C.D. Howe offers recommendations that would benefit young and old investors
Tax-free savings accounts (TFSAs) are already wildly popular with Canadians, but a new report from the C.D. Howe Institute argues that policymakers could make them even more attractive.
The Toronto-based think tank said that TFSAs have proven popular with both younger Canadians who use them as a savings vehicle, and retirees who employ them to draw down their savings.
“A review of the data shows that [TFSAs] are partly used as a tax-efficient vehicle for long-term capital accumulation, widely used for decumulation of retirement wealth in old age, and very popular among younger Canadians to save for both near-term major purchases and achieve long-term saving purposes,” the C.D. Howe Institute’s report said.
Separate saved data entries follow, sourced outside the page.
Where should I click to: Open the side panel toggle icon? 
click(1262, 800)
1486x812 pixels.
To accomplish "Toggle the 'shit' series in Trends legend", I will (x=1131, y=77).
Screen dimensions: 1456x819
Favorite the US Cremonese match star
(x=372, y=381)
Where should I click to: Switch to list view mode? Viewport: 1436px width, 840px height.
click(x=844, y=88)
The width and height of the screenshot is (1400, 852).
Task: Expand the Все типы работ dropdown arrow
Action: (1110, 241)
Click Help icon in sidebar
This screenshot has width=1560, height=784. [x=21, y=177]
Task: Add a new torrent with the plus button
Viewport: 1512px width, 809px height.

But the report argued that TFSAs could be improved for both younger and older users.
It recommended that retirees be allowed to buy life annuities within a TFSA, which would help them guard against the risk of outliving their savings. It also said that widows and widowers should be entitled to the unused TFSA contribution room of their deceased spouse, which is possible with RRSPs.
“Permitting the surviving spouse, who is the successor or the beneficiary of the deceased’s TFSA, to utilize the unused TFSA contribution room of the deceased spouse would encourage more savings at a critical time for spouses, helping them to financially prepare for living longer than they may anticipate and facing long-term care costs,” the report said.
“Just as for RRSPs, reasonable limits could apply on the amounts of, and the period of time within which, contributions could be made,” it added.
For younger, lower-income workers, the report recommended that policymakers look at creating a new tax-free pension account (TFPA), which would operate alongside TFSAs and enable lower-income workers to save more efficiently for retirement than they can with RRSPs.
“Ideally, workplace capital accumulation plans – such as individual DC, multiemployer, pooled plans, and group-TFSAs – would offer a TFPA option. This would effectively provide a tax-prepaid option for long-term retirement capital accumulation, benefiting from the same creditor protection as pensions and RRSPs,” the report said.
Finally, the report noted that there are cross-border (Canada–U.S.) tax issues that need to be resolved to improve the operation of TFSAs.
“These reforms, building on the early successes of TFSAs, would encourage the continued growth of TFSAs and their ability to reach their objectives,” the report concluded.